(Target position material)
----------

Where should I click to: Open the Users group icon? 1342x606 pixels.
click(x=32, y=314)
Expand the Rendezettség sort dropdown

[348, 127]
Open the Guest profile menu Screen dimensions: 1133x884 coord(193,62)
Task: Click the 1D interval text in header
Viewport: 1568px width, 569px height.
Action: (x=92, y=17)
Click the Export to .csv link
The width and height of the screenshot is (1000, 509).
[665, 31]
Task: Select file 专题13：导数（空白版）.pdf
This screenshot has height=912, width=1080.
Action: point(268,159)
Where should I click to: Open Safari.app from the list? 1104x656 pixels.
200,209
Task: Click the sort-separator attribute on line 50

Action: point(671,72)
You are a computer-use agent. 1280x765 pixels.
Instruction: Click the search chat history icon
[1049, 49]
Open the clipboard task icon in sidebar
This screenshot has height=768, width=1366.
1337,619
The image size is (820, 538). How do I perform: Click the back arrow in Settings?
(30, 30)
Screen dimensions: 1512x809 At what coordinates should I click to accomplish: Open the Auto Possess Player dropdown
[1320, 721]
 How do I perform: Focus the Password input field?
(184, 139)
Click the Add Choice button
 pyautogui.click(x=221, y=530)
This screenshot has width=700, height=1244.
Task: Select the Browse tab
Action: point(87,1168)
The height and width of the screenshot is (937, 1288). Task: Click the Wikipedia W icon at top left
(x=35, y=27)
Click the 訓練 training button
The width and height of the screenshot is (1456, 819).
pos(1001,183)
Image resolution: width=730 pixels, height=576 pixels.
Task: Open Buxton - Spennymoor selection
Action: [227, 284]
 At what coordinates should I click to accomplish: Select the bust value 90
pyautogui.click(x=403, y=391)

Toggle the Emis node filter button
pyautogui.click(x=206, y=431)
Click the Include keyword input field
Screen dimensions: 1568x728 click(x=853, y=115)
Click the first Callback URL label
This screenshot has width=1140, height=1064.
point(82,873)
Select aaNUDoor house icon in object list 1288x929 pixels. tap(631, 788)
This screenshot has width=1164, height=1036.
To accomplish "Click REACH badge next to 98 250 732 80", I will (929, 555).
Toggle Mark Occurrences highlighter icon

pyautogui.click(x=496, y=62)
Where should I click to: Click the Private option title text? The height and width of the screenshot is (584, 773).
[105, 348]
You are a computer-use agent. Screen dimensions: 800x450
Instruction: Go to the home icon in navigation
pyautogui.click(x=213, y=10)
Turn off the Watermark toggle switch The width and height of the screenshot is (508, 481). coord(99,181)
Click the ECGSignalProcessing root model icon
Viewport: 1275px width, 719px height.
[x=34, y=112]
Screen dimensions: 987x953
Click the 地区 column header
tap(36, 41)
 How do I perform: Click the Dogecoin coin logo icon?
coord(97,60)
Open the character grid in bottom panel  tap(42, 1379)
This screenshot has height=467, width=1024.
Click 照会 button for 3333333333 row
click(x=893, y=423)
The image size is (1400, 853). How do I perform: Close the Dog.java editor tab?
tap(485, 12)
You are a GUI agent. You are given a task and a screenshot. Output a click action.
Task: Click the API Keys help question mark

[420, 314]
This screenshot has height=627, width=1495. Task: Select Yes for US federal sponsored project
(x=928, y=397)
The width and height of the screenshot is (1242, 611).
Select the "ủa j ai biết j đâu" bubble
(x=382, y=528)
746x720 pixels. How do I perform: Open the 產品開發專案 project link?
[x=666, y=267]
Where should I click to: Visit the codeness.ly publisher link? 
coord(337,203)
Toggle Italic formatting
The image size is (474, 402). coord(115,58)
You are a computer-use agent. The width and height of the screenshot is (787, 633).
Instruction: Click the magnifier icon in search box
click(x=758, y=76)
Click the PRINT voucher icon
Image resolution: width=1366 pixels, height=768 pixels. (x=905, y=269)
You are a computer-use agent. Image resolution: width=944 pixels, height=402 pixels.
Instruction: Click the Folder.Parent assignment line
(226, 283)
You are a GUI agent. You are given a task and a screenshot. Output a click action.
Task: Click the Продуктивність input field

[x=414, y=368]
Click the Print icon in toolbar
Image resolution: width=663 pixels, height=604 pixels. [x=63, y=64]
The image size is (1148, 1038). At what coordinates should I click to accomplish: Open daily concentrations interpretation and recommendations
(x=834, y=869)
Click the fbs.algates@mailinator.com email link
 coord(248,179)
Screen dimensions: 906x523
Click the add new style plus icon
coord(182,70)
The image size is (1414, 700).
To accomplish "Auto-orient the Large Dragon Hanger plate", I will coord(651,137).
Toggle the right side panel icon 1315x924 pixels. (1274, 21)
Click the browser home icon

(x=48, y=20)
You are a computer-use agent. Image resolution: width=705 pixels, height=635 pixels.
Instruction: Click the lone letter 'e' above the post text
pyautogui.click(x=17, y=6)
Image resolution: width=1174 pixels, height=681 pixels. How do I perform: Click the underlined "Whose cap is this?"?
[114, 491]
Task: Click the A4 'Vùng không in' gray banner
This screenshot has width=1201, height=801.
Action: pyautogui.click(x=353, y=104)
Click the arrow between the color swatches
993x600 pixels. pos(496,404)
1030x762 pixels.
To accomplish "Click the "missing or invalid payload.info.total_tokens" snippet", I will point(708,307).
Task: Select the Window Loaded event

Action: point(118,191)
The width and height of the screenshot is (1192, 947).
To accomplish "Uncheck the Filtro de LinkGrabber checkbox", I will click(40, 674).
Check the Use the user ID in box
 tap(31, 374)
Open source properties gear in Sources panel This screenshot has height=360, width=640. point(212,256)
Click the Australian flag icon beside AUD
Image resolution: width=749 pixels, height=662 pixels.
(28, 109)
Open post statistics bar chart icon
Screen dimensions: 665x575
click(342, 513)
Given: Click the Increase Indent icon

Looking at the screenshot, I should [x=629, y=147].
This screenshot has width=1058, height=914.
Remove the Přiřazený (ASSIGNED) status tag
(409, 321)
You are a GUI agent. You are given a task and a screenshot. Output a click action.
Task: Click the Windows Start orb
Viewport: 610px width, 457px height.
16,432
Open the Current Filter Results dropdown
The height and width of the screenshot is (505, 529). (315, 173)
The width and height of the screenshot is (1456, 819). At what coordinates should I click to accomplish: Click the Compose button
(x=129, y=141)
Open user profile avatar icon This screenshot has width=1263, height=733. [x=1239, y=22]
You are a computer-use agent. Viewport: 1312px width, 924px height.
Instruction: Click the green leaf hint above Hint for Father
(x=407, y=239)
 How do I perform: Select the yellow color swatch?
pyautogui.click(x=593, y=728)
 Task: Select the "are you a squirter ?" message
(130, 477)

----------

Update the material above by replacing "How do I perform" with "How can I carry out" everywhere it occurs. Leave everything else unchanged.

## Response below
Where should I click to: Open the Users group icon? 1342x606 pixels.
click(x=32, y=314)
Expand the Rendezettség sort dropdown

[348, 127]
Open the Guest profile menu Screen dimensions: 1133x884 coord(193,62)
Task: Click the 1D interval text in header
Viewport: 1568px width, 569px height.
Action: (x=92, y=17)
Click the Export to .csv link
The width and height of the screenshot is (1000, 509).
[665, 31]
Task: Select file 专题13：导数（空白版）.pdf
This screenshot has height=912, width=1080.
Action: point(268,159)
Where should I click to: Open Safari.app from the list? 1104x656 pixels.
200,209
Task: Click the sort-separator attribute on line 50

Action: point(671,72)
You are a computer-use agent. 1280x765 pixels.
Instruction: Click the search chat history icon
[1049, 49]
Open the clipboard task icon in sidebar
This screenshot has height=768, width=1366.
1337,619
The image size is (820, 538). How can I carry out: Click the back arrow in Settings?
(30, 30)
Screen dimensions: 1512x809 At what coordinates should I click to accomplish: Open the Auto Possess Player dropdown
[1320, 721]
 How can I carry out: Focus the Password input field?
(184, 139)
Click the Add Choice button
 pyautogui.click(x=221, y=530)
This screenshot has width=700, height=1244.
Task: Select the Browse tab
Action: point(87,1168)
The height and width of the screenshot is (937, 1288). Task: Click the Wikipedia W icon at top left
(x=35, y=27)
Click the 訓練 training button
The width and height of the screenshot is (1456, 819).
pos(1001,183)
Image resolution: width=730 pixels, height=576 pixels.
Task: Open Buxton - Spennymoor selection
Action: [227, 284]
 At what coordinates should I click to accomplish: Select the bust value 90
pyautogui.click(x=403, y=391)

Toggle the Emis node filter button
pyautogui.click(x=206, y=431)
Click the Include keyword input field
Screen dimensions: 1568x728 click(x=853, y=115)
Click the first Callback URL label
This screenshot has width=1140, height=1064.
point(82,873)
Select aaNUDoor house icon in object list 1288x929 pixels. tap(631, 788)
This screenshot has width=1164, height=1036.
To accomplish "Click REACH badge next to 98 250 732 80", I will (929, 555).
Toggle Mark Occurrences highlighter icon

pyautogui.click(x=496, y=62)
Where should I click to: Click the Private option title text? The height and width of the screenshot is (584, 773).
[105, 348]
You are a computer-use agent. Screen dimensions: 800x450
Instruction: Go to the home icon in navigation
pyautogui.click(x=213, y=10)
Turn off the Watermark toggle switch The width and height of the screenshot is (508, 481). coord(99,181)
Click the ECGSignalProcessing root model icon
Viewport: 1275px width, 719px height.
[x=34, y=112]
Screen dimensions: 987x953
Click the 地区 column header
tap(36, 41)
 How can I carry out: Click the Dogecoin coin logo icon?
coord(97,60)
Open the character grid in bottom panel  tap(42, 1379)
This screenshot has height=467, width=1024.
Click 照会 button for 3333333333 row
click(x=893, y=423)
The image size is (1400, 853). How can I carry out: Close the Dog.java editor tab?
tap(485, 12)
You are a GUI agent. You are given a task and a screenshot. Output a click action.
Task: Click the API Keys help question mark

[420, 314]
This screenshot has height=627, width=1495. Task: Select Yes for US federal sponsored project
(x=928, y=397)
The width and height of the screenshot is (1242, 611).
Select the "ủa j ai biết j đâu" bubble
(x=382, y=528)
746x720 pixels. How can I carry out: Open the 產品開發專案 project link?
[x=666, y=267]
Where should I click to: Visit the codeness.ly publisher link? 
coord(337,203)
Toggle Italic formatting
The image size is (474, 402). coord(115,58)
You are a computer-use agent. The width and height of the screenshot is (787, 633).
Instruction: Click the magnifier icon in search box
click(x=758, y=76)
Click the PRINT voucher icon
Image resolution: width=1366 pixels, height=768 pixels. (x=905, y=269)
You are a computer-use agent. Image resolution: width=944 pixels, height=402 pixels.
Instruction: Click the Folder.Parent assignment line
(226, 283)
You are a GUI agent. You are given a task and a screenshot. Output a click action.
Task: Click the Продуктивність input field

[x=414, y=368]
Click the Print icon in toolbar
Image resolution: width=663 pixels, height=604 pixels. [x=63, y=64]
The image size is (1148, 1038). At what coordinates should I click to accomplish: Open daily concentrations interpretation and recommendations
(x=834, y=869)
Click the fbs.algates@mailinator.com email link
 coord(248,179)
Screen dimensions: 906x523
Click the add new style plus icon
coord(182,70)
The image size is (1414, 700).
To accomplish "Auto-orient the Large Dragon Hanger plate", I will coord(651,137).
Toggle the right side panel icon 1315x924 pixels. (1274, 21)
Click the browser home icon

(x=48, y=20)
You are a computer-use agent. Image resolution: width=705 pixels, height=635 pixels.
Instruction: Click the lone letter 'e' above the post text
pyautogui.click(x=17, y=6)
Image resolution: width=1174 pixels, height=681 pixels. How can I carry out: Click the underlined "Whose cap is this?"?
[114, 491]
Task: Click the A4 'Vùng không in' gray banner
This screenshot has width=1201, height=801.
Action: pyautogui.click(x=353, y=104)
Click the arrow between the color swatches
993x600 pixels. pos(496,404)
1030x762 pixels.
To accomplish "Click the "missing or invalid payload.info.total_tokens" snippet", I will point(708,307).
Task: Select the Window Loaded event

Action: point(118,191)
The width and height of the screenshot is (1192, 947).
To accomplish "Uncheck the Filtro de LinkGrabber checkbox", I will click(40, 674).
Check the Use the user ID in box
 tap(31, 374)
Open source properties gear in Sources panel This screenshot has height=360, width=640. point(212,256)
Click the Australian flag icon beside AUD
Image resolution: width=749 pixels, height=662 pixels.
(28, 109)
Open post statistics bar chart icon
Screen dimensions: 665x575
click(342, 513)
Given: Click the Increase Indent icon

Looking at the screenshot, I should [x=629, y=147].
This screenshot has width=1058, height=914.
Remove the Přiřazený (ASSIGNED) status tag
(409, 321)
You are a GUI agent. You are given a task and a screenshot. Output a click action.
Task: Click the Windows Start orb
Viewport: 610px width, 457px height.
16,432
Open the Current Filter Results dropdown
The height and width of the screenshot is (505, 529). (315, 173)
The width and height of the screenshot is (1456, 819). At what coordinates should I click to accomplish: Click the Compose button
(x=129, y=141)
Open user profile avatar icon This screenshot has width=1263, height=733. [x=1239, y=22]
You are a computer-use agent. Viewport: 1312px width, 924px height.
Instruction: Click the green leaf hint above Hint for Father
(x=407, y=239)
 How can I carry out: Select the yellow color swatch?
pyautogui.click(x=593, y=728)
 Task: Select the "are you a squirter ?" message
(130, 477)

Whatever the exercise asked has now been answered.